Localized molecular orbitals are molecular orbitals which are concentrated in a limited spatial region of a molecule, such as a specific bond or lone pair on a specific atom. They can be used to relate molecular orbital calculations to simple bonding theories, and also to speed up post-Hartree–Fock electronic structure calculations by taking advantage of the local nature of electron correlation. Localized orbitals in systems with periodic boundary conditions are known as Wannier functions.
Standard ab initio quantum chemistry methods lead to delocalized orbitals that, in general, extend over an entire molecule and have the symmetry of the molecule. Localized orbitals may then be found as linear combinations of the delocalized orbitals, given by an appropriate unitary transformation.

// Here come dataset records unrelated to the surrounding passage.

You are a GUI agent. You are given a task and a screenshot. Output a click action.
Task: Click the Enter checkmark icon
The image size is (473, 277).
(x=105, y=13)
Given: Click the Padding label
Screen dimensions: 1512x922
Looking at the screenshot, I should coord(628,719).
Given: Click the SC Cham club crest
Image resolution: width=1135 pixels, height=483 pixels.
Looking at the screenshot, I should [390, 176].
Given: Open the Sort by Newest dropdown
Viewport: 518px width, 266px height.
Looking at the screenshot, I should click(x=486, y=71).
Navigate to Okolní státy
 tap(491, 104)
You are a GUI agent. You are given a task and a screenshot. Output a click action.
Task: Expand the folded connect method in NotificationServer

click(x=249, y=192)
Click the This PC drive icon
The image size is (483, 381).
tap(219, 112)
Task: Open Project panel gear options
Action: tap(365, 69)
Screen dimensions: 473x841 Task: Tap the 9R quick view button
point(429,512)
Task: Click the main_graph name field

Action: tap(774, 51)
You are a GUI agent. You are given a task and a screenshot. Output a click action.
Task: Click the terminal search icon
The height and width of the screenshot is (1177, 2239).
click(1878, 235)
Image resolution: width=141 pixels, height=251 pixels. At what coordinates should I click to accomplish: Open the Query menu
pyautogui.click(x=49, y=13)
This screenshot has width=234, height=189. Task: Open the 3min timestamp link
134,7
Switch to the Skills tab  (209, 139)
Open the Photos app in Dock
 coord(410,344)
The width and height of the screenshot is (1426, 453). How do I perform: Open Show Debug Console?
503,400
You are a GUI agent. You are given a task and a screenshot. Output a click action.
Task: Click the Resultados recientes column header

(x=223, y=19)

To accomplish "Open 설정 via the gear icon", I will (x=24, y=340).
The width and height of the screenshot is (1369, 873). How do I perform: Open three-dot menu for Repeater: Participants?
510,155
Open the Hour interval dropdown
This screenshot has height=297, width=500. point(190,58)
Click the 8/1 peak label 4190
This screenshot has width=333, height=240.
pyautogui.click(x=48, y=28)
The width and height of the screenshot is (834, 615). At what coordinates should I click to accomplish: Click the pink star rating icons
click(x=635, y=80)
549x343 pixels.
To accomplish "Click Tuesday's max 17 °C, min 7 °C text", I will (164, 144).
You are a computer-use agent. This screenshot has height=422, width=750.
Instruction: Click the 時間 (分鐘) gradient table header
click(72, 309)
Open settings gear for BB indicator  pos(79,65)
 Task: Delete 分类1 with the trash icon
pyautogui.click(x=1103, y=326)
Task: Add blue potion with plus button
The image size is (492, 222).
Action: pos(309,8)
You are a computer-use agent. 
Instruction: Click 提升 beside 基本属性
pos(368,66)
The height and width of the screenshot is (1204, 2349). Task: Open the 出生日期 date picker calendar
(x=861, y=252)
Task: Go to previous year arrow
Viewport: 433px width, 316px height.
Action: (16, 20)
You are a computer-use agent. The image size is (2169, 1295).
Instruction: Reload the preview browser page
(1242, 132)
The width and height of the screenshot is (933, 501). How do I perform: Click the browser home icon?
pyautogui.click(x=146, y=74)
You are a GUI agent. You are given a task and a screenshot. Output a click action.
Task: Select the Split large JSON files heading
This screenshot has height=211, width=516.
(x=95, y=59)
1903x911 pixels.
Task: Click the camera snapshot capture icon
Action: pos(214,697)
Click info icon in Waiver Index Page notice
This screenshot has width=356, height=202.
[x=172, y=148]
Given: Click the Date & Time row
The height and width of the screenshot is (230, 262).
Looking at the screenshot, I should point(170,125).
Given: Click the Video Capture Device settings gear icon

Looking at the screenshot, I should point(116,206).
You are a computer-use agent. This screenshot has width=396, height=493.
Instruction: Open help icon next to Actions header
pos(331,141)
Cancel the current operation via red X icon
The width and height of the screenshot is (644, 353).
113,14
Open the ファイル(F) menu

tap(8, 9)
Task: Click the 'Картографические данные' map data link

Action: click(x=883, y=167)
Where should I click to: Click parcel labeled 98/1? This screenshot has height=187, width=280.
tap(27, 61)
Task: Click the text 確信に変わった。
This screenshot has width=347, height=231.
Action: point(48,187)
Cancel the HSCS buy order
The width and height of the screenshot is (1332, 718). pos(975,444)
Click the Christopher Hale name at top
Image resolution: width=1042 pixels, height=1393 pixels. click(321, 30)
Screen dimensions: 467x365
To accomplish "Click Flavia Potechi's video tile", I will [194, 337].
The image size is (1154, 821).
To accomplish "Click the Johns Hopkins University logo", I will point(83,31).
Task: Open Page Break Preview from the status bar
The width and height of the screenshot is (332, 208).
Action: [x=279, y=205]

In the water molecule for example, ab initio calculations show bonding character primarily in two molecular orbitals, each with electron density equally distributed among the two O-H bonds. The localized orbital corresponding to one O-H bond is the sum of these two delocalized orbitals, and the localized orbital for the other O-H bond is their difference; as per Valence bond theory.
For multiple bonds and lone pairs, different localization procedures give different orbitals. The Boys and Edmiston-Ruedenberg localization methods mix these orbitals to give equivalent bent bonds in ethylene and rabbit ear lone pairs in water, while the Pipek-Mezey method preserves their respective σ and π symmetry.